The eluent from the chromatography column is introduced directly and automatically into the electrospray source of the mass spectrometer. The instrument was operated in negative ESI mode. The ion spray voltage was set at-3.2 kV, the source temperature was 300 deg.C, the capillary temperature was 300 deg.C, the sheath gas was 70 units, the auxiliary gas was 20 units, and the S-lens RF was 40. The total run time was 6.8 minutes.

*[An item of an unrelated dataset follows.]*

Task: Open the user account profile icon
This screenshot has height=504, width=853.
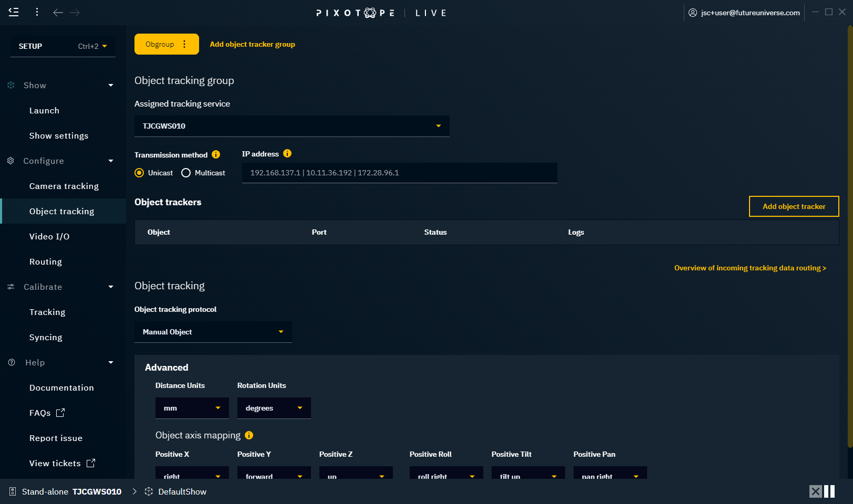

In this example, LC/MS method 2 was developed to determine the presence, absence or amount of one or more or a number of analytes selected from the group consisting of: n2-acetyl, N6, N6-dimethyllysine, N-butyryl-leucine, N-butyryl-phenylalanine, N-succinyl-leucine, N-succinyl-phenylalanine, (2-butoxyethoxy) acetic acid, 2-methoxyhydroquinone glucuronide (2), 3, 5-dichloro-2, 6-dihydroxybenzoic acid, 3-hydroxy-2-methylpyridine sulfate, 3-hydroxy-4-methylpyridine sulfate, 3-hydroxyheptadecaylglycine, 3-hydroxypyridine glucuronide, 4-allylcatechol sulfate, 4-ethylcatechol sulfate, 4-vinylguaiacol glucuronide, 5-hydroxy-2-methylpyridine sulfate, N-butyryl-leucine, N-succinyl-phenylalanine, N-succinyl-2-methoxyhydroquinone glucuronide (2), 3, 5-dichloro-2, 6-dihydroxybenzoic acid, 3-hydroxy-2-methylpyridine sulfate, 3-hydroxypicolinic acid, 4-allylcatechol sulfate, 4-vinylguaiacol glucuronide, 5-hydroxy-2-methylpyridine sulfate, N-hydroxy-2-methyl-glucuronide, N-sulfate, N-hydroxyguaiacol, N-hydroxyeicosanoid, N, 5-hydroxyindole glucuronide, ascorbic acid 3-sulfate, azelaine taurine, dehydroandrosterone glucuronide, deoxycholic acid glucuronide, dibutyl sulfosuccinate, caproyl taurine, acetyl propionyl carnitine, maltol sulfate, methyl vanillic acid ester sulfate, o-tyramine, phenylacetyl-beta-alanine, phenylacetyl taurine, phenylacetyl valine, thymidine sulfate (2), 5-androstene-3 b,16a,17b-triol sulfate (1), 5-androstene-triol disulfide, 5-androstene-3 b,16b,17a-triol sulfate (1), 3-hydroxyadipyl carnitine, 3-methylbutanol glucuronide, 4-allyl catechol glucuronide, butyryltaurine, Isobutyryltaurine, N-acetylserine-valine-arginine, and combinations thereof. Analytes in control samples were measured using LC/MS method 2. The identification of all analytes measured using LC/MS method 2 was confirmed by matching the Retention Index (RI), mass and MS/MS fragment pattern data of the analytes with Retention Index (RI), mass and MS/MS fragment pattern data obtained using the corresponding authentic chemical standards.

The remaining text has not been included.